Similarity Score: 0.529827014500708
Title: Azure Machine Learning
Content: Azure Machine Learning is a fully managed, end-to-end platform that enables you to build, train, and deploy machine learning models at scale. It provides features like automated machine learning, data labeling, and model management. Machine Learni

# Q&A over the data with GPT

Finally, we'll create a helper function to feed prompts into the `Completions` model.
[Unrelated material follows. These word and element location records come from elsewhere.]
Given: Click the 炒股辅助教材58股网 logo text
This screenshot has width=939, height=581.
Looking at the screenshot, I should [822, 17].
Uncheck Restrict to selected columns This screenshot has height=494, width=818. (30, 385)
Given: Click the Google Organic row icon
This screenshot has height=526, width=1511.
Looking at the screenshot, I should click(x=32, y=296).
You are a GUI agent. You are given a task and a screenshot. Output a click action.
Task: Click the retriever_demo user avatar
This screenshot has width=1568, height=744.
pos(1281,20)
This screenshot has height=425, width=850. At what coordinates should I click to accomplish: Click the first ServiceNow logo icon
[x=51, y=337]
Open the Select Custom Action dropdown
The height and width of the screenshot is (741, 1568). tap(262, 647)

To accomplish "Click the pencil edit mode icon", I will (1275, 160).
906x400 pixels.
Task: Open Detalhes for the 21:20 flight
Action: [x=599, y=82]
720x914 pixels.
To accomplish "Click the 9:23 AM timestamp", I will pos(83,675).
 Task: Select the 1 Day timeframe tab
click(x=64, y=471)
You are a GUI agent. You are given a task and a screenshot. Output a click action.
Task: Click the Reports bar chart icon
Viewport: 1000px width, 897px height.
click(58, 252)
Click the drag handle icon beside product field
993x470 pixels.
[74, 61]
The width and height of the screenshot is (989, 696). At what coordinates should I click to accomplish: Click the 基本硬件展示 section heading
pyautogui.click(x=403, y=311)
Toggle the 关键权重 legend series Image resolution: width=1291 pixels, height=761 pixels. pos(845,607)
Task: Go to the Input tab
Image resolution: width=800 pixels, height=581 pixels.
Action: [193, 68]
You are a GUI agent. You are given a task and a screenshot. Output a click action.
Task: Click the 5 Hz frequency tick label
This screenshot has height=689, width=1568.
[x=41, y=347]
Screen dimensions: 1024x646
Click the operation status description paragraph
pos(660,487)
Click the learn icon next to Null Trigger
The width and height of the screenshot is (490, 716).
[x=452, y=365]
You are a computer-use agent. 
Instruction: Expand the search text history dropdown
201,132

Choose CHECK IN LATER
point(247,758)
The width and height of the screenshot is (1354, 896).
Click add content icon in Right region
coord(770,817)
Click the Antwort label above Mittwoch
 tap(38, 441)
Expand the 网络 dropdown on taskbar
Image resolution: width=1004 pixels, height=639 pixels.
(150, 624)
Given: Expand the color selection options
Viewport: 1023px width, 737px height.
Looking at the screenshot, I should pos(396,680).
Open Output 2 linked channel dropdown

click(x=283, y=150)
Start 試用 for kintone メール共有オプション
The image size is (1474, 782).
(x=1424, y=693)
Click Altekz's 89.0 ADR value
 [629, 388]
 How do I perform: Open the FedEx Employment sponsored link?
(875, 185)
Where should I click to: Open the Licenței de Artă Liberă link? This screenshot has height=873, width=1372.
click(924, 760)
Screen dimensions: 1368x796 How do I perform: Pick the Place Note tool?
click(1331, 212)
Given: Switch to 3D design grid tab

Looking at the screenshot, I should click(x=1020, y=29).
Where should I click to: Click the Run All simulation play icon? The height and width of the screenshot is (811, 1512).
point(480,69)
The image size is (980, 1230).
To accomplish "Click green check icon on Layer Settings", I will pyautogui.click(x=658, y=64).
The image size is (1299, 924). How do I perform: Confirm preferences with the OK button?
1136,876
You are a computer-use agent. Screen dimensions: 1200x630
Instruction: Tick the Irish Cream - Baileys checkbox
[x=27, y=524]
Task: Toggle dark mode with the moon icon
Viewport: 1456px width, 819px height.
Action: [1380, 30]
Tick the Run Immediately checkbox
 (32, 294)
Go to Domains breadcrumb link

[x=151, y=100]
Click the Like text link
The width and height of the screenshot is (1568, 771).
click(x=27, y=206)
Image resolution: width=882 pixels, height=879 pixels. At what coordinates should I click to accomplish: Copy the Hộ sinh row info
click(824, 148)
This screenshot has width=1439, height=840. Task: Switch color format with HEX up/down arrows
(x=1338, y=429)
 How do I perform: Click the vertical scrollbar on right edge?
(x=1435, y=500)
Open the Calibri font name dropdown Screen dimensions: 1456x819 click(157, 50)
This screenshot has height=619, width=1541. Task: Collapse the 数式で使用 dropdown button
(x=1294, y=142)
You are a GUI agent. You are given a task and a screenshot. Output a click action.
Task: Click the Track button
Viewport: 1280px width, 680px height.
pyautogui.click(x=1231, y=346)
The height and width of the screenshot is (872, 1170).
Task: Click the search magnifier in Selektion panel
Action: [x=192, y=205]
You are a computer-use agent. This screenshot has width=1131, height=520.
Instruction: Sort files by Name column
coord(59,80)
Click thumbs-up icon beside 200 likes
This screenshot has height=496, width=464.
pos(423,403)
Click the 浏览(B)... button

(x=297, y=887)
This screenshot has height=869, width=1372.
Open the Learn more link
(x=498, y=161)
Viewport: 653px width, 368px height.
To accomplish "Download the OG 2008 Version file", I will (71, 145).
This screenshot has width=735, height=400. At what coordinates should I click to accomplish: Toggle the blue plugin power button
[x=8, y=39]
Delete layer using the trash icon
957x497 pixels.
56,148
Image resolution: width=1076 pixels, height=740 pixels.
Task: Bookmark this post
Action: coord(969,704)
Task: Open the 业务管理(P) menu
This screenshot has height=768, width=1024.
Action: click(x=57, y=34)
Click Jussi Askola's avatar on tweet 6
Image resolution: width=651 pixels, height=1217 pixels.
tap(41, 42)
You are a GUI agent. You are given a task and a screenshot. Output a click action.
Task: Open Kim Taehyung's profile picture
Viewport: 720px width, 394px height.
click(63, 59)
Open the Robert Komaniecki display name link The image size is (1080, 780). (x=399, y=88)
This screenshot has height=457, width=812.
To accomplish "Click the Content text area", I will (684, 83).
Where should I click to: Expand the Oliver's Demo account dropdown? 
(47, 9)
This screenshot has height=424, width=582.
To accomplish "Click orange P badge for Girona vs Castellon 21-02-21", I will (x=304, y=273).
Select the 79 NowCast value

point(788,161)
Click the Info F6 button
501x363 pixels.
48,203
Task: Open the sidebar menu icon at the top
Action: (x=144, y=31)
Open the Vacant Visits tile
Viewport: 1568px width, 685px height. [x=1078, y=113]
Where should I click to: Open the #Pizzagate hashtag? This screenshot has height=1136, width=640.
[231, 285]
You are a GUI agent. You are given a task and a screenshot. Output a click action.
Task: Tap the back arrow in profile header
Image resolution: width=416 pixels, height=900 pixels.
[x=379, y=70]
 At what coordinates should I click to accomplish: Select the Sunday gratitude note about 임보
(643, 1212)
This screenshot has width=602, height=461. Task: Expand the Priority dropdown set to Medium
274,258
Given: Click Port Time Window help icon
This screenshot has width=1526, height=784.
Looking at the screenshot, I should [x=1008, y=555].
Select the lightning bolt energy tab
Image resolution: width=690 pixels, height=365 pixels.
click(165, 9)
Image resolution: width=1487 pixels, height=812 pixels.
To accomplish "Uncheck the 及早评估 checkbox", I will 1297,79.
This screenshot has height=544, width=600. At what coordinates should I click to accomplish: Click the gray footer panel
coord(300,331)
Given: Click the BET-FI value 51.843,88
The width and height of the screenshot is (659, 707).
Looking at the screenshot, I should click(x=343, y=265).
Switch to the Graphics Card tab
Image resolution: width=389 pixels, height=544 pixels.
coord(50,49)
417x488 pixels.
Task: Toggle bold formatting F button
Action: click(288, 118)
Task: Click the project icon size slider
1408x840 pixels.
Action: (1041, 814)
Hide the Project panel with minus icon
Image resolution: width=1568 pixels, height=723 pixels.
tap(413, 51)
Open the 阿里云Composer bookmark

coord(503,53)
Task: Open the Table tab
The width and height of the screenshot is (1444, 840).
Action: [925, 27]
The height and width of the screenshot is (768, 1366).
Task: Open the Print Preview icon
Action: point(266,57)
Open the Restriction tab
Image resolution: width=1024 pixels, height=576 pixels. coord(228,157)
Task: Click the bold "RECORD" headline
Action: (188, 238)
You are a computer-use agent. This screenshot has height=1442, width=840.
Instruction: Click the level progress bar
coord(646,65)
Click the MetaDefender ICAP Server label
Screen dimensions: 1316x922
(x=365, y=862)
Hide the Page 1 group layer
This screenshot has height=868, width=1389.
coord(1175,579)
Then we'll create interactive loop where you can pose questions to the model and receive information grounded in your data.

In [13]:
def get_conversation_history(completions=3):

    # Sort by _id in descending order and limit the results to 3
    results = cache.find({}, {"prompt": 1, "completion": 1}).sort([("_id", -1)]).limit(completions)
    
    return results

In [18]:
#This function helps to ground the model with prompts and system instructions.

def generate_completion(vector_search_results, user_prompt):
    
    system_prompt = '''
    You are an intelligent assistant for Microsoft Azure services.
    You are designed to provide helpful answers to user questions about Azure services given the information about to be provided.
        - Only answer questions related to the information provided below, provide 3 clear suggestions in a list format.
        - Write two lines of whitespace between each answer in the list.
        - Only provide answers that have products that are part of Microsoft Azure and based on the content items.
        - If you're unsure of an answer, you can say ""I don't know"" or ""I'm not sure"" and recommend users search themselves."
    '''
    # Create a list of messages as a payload to send to the OpenAI API

    # System Prompt
    messages=[{"role": "system", "content": system_prompt}]

    # Add the conversation history
    conversation_history = get_conversation_history(3)
    for item in conversation_history:
        messages.append({"role": "system", "content": item['prompt'] + " " + item['completion']})

    # User Prompt
    messages.append({"role": "user", "content": user_prompt})

    # Add the vector search results
    for item in vector_search_results:
        messages.append({"role": "system", "content": item['document']['content']})

    response = openai_client.chat.completions.create(model = openai_completions_deployment, messages = messages, user= "Mark", )
    
    return response.model_dump()

In [11]:
def cache_generation(user_prompt, user_embeddings, response):

    chat = [
        {
            'prompt': user_prompt,
            'completion': response['choices'][0]['message']['content'],
            'completionTokens': str(response['usage']['completion_tokens']),
            'promptTokens': str(response['usage']['prompt_tokens']),
            'totalTokens': str(response['usage']['total_tokens']),
            'model': response['model'],
            'vectorContent': user_embeddings
         }
    ]

    cache.insert_one(chat[0])


In [19]:
# Create a loop of user input and model output. You can now perform Q&A over the sample data!

user_input = ""

print("*** Please ask your model questions about Azure services. Type 'end' to end the session.\n")

user_input = input("Prompt: ")

while user_input.lower() != "end":
    
    # Generate embeddings from the user input
    user_embeddings = generate_embeddings(user_input)
    
    # Perform a vector search on the user input
    search_results = vector_search(user_embeddings)
    
    # Generate completions based on the search results and user input
    completions_results = generate_completion(search_results, user_input)

    # print the user input
    print("\n" + user_input)

    # Print the generated LLM completions
    print(completions_results['choices'][0]['message']['content'])

    # Cache the conversation
    cache_generation(user_input, user_embeddings, completions_results)
    
    # Ask for more user input
    user_input = input("Prompt: ")

*** Please ask your model questions about Azure services. Type 'end' to end the session.


what is a good nosql database?
I don't know. It would be best to search for a good NoSQL database on the Microsoft Azure website as they offer a variety of database services to meet different needs and requirements.